### Task 1: Measure Data Accuracy using a Trusted Source

**Description**: You have two datasets of product prices: `company_prices.csv` and
`trusted_prices.csv` . Check if the prices in `company_prices.csv` match the prices in
`trusted_prices.csv` . Assume both files have a "product_id" and "price" column.

In [1]:
# Write your code from here
import pandas as pd

def measure_price_accuracy(company_file, trusted_file):
    """
    Checks if product prices in one CSV match those in a trusted source CSV.

    Args:
        company_file (str): Path to the company prices CSV file.
        trusted_file (str): Path to the trusted prices CSV file.

    Returns:
        pandas.DataFrame: A DataFrame showing the comparison of prices
                          and indicating if they match.
    """
    try:
        company_prices_df = pd.read_csv(company_file)
        trusted_prices_df = pd.read_csv(trusted_file)
    except FileNotFoundError as e:
        print(f"Error: One or both files not found: {e}")
        return None

    # Merge the two DataFrames on 'product_id'
    merged_df = pd.merge(company_prices_df, trusted_prices_df, on='product_id', suffixes=('_company', '_trusted'))

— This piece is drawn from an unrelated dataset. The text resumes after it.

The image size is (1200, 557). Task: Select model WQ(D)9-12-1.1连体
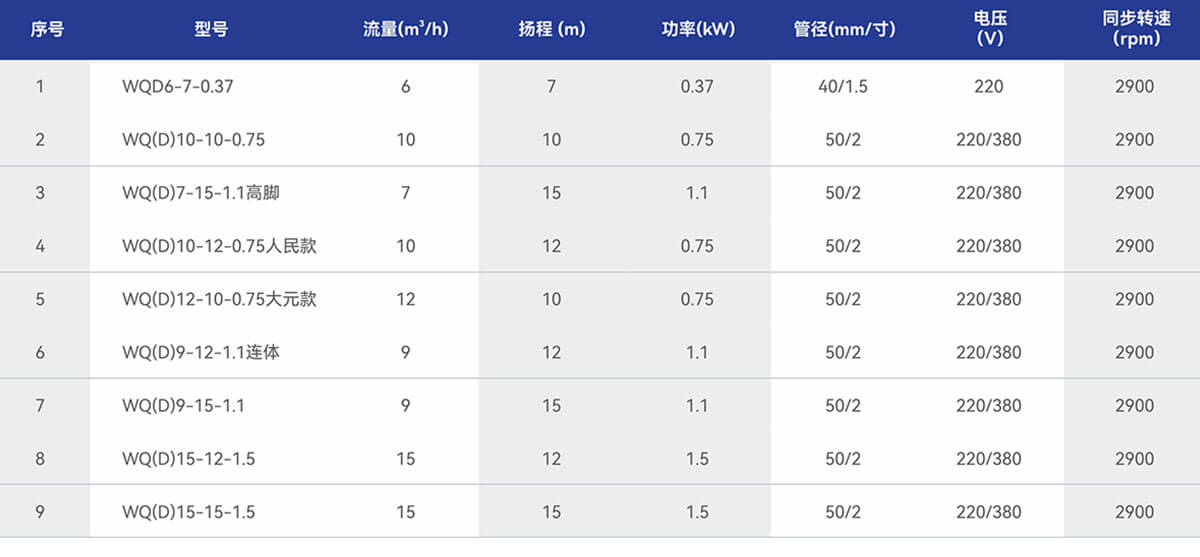click(x=201, y=352)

    if 'price_company' not in merged_df.columns or 'price_trusted' not in merged_df.columns:
        print("Error: Both files must have 'price' column after merging.")
        return None

    # Compare the prices
    merged_df['price_match'] = merged_df['price_company'] == merged_df['price_trusted']

    return merged_df

# Example usage:
company_file = 'company_prices.csv'
trusted_file = 'trusted_prices.csv'
price_comparison = measure_price_accuracy(company_file, trusted_file)

if price_comparison is not None:
    print("Price Comparison:")
    print(price_comparison)

Error: One or both files not found: [Errno 2] No such file or directory: 'company_prices.csv'


### Task 2: Detect Incorrect Values

**Description**: In `company_prices.csv` , detect any negative price values which are incorrect values for prices.

In [3]:
# Write your code from here
import pandas as pd

def detect_negative_prices(file_path):
    """
    Detects any negative price values in a CSV file.

    Args:
        file_path (str): Path to the CSV file containing product prices.

    Returns:
        pandas.DataFrame: A DataFrame containing rows with negative price values.
                          Returns None if the file is not found or 'price' column
                          is missing.
    """
    try:
        df = pd.read_csv(file_path)
    except FileNotFoundError as e:
        print(f"Error: File not found: {e}")
        return None

    if 'price' not in df.columns:
        print("Error: The CSV file must have a 'price' column.")
        return None

    negative_prices_df = df[df['price'] < 0]
    return negative_prices_df

# Example usage:
company_file = 'company_prices.csv'
negative_prices = detect_negative_prices(company_file)

if negative_prices is not None:
    print("\nRows with Negative Prices:")
    print(negative_prices)

Error: File not found: [Errno 2] No such file or directory: 'company_prices.csv'


### Task 3: Check Missing Data Rates

**Description**: Calculate the percentage of missing values in `customer_data.csv` .

In [4]:
# Write your code from here
import pandas as pd

def calculate_missing_percentage(file_path):
    """
    Calculates the percentage of missing values for each column in a CSV file.

    Args:
        file_path (str): Path to the CSV file.

    Returns:
        pandas.Series: A Series containing the percentage of missing values
                       for each column. Returns None if the file is not found.
    """
    try:
        df = pd.read_csv(file_path)
    except FileNotFoundError as e:
        print(f"Error: File not found: {e}")
        return None

    missing_percentage = (df.isnull().sum() / len(df)) * 100
    return missing_percentage

# Example usage:
customer_file = 'customer_data.csv'
missing_rates = calculate_missing_percentage(customer_file)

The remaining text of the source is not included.